You probably already know @vvorski, who also has been sniffing around Portugal with the intention of building an intentional community… we have not spoken for almost two years, I’m not sure where he is at now. Are you reading us, Victor?

How can we help you?

And just a curiosity: I was a bit surprised not to see Cloughjordan in your list of ecovillages. Is there a reason?

A sweat lodge is a good place to start with a dome before making a full-sized one, because, you know, they are notorious for leaking…

nay, i’ve not yet met Victor, but there’s a lot going on in Portugal. I’m sure I one day will.

Not sure yet how you can help me.
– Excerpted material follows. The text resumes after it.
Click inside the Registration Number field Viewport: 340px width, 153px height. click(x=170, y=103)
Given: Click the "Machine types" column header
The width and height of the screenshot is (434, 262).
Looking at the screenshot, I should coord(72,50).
At the moment I’m just letting you know whats going on, and maybe one day we’ll be at a point where collaboration would be mutually beneficial.

Cloughjordan. we intend to visit one day, but it is not a priority as it is still relatively young. We wanted to gain knowledge from the oldest ones first. I’m sure they’ve a lot to offer, and one day I’ll find out! :slight_smile:


Hm, I see… My sense from having read about these “eco dreams” (no pun intended) or projects-in-the-making, including Victor Vorski’s which I’m not sure even if it has kicked off at the physical level!), is that there arent resources and a clear framework in place - maybe the land, or some production facility and skills to start with etc… Somehow they dont manage to be legible outside of the group of initiators. Not sure if that’s your experience too?
Maybe thats also a function of a lot of focus put on ideation and dreaming, but not on how the work will help organise things.

From the other hand - having seen our own, more meanwhile spaces - OpenVillage in Morocco, or unMonastery in South Italy, even though they were organised around the work, they could have fared so much better in what you just wrote… maybe not enough attention to dynamics? just thinking out loud and expressing one version of the story.

I havent visited Tamera but it seems they are onto something. Other than that, the group that I’ve seen which tackles both strategic project/ development work and pays attention to interpersonal dynamics and governance is WBZ. Wrote about it here (they evolved more since it appears).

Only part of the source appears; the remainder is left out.